Dr. Manchanda: The most common and most widely studied genes are the BRCA1 and BRCA2 genes. The BRCA1 gene confers about a 40% risk of developing ovarian cancer over a woman’s lifetime, and the BRCA2 gene confers a 17% risk. The newer genes are RAD51C, RAD51D, and BRIP1, which have, depending on the gene, a risk of about 6%–11% of developing ovarian cancer. It’s about 6% with the BRIP1 gene and closer to 11% for the RAD genes. Then there are other genes, including the Lynch Syndrome genes, which have about a 6%–14% risk of developing ovarian cancer. These are the current, well-known, moderate- and high-risk gene mutations. There are a number of other low-penetrant genetic variants, known as SNPS [single nucleotide polymorphisms], which have been identified and linked to ovarian cancer, and these are now being used in risk models with epidemiological factors that can also impact ovarian cancer risk.
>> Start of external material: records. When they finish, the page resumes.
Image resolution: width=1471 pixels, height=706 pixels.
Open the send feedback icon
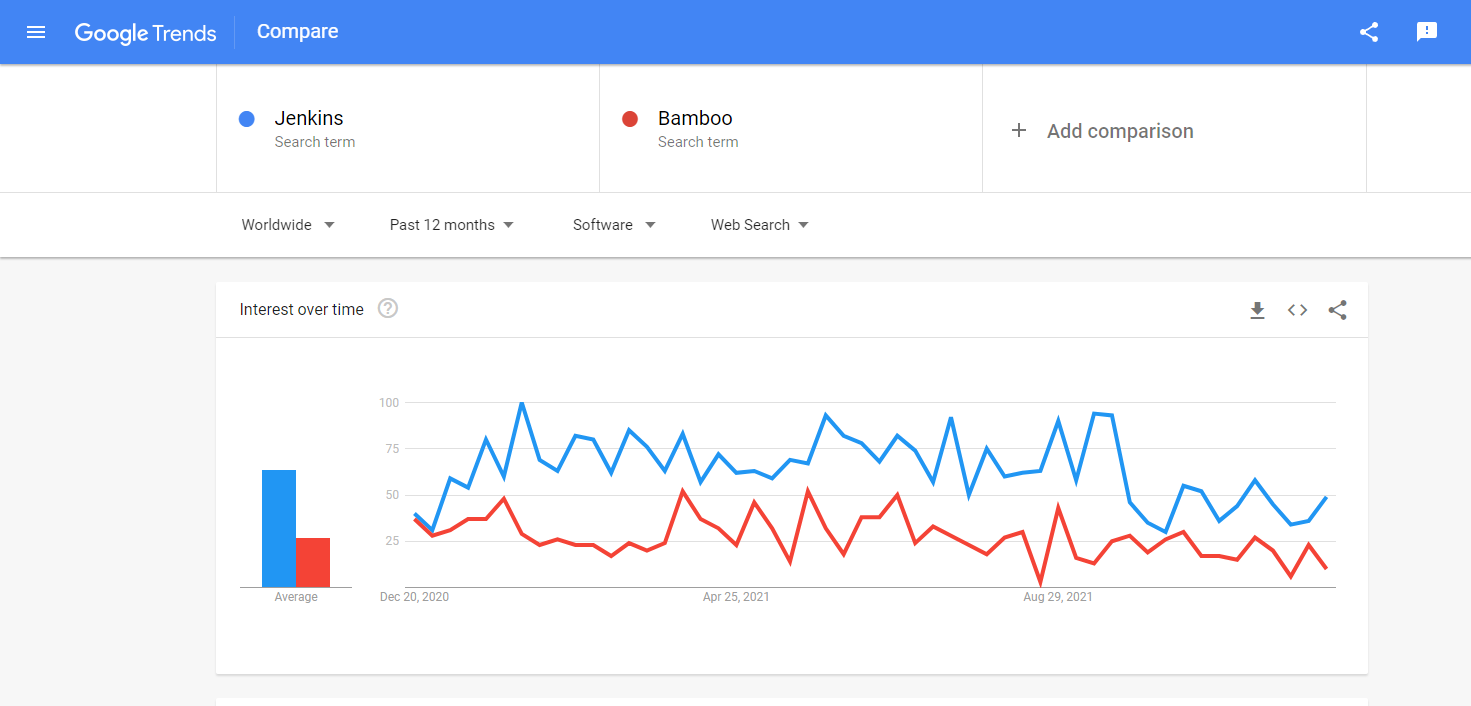pos(1427,32)
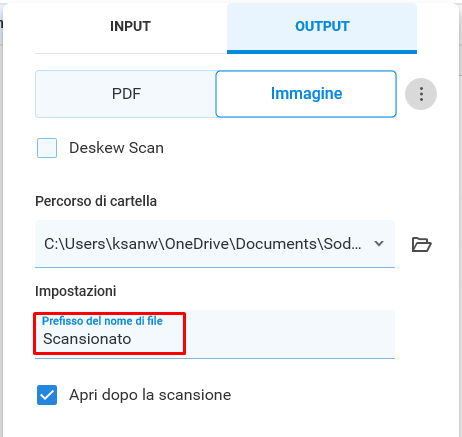Open the three-dot more options menu
Screen dimensions: 462x437
tap(421, 94)
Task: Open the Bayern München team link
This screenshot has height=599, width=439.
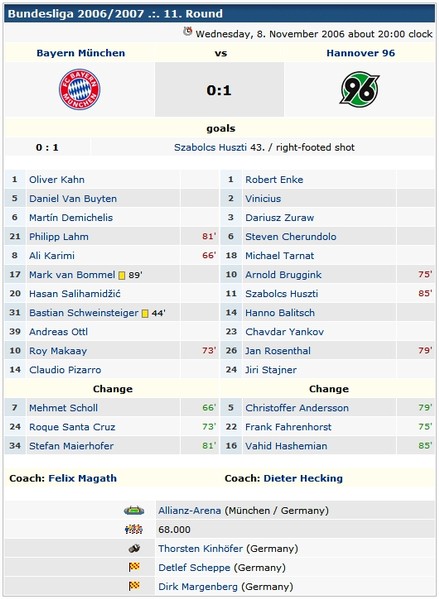Action: click(x=81, y=53)
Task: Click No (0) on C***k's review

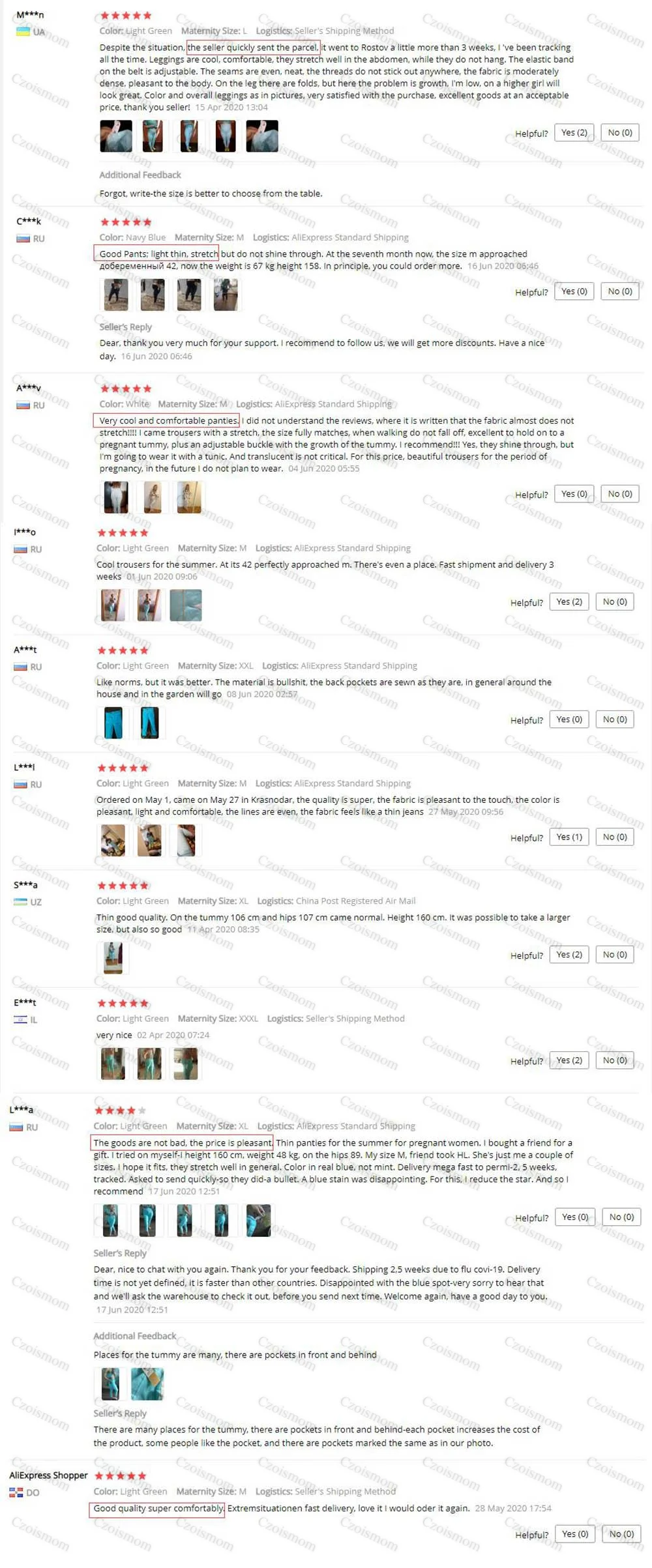Action: coord(620,291)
The models are being built to predict ovarian cancer risk and to stratify the population. We have been involved in this with other colleagues. The aim is to ultimately have validated risk models that can use a large number of these factors to stratify people into different risk categories and identify those above a certain risk threshold that could benefit from primary prevention of ovarian cancer. Additionally, we defined the risk threshold for offering primary prevention, have published a few papers on this [topic], and feel that it is justifiable over about 5% lifetime risk of ovarian cancer.
Cancer Network: Thank you so much for joining us today Dr. Manchada.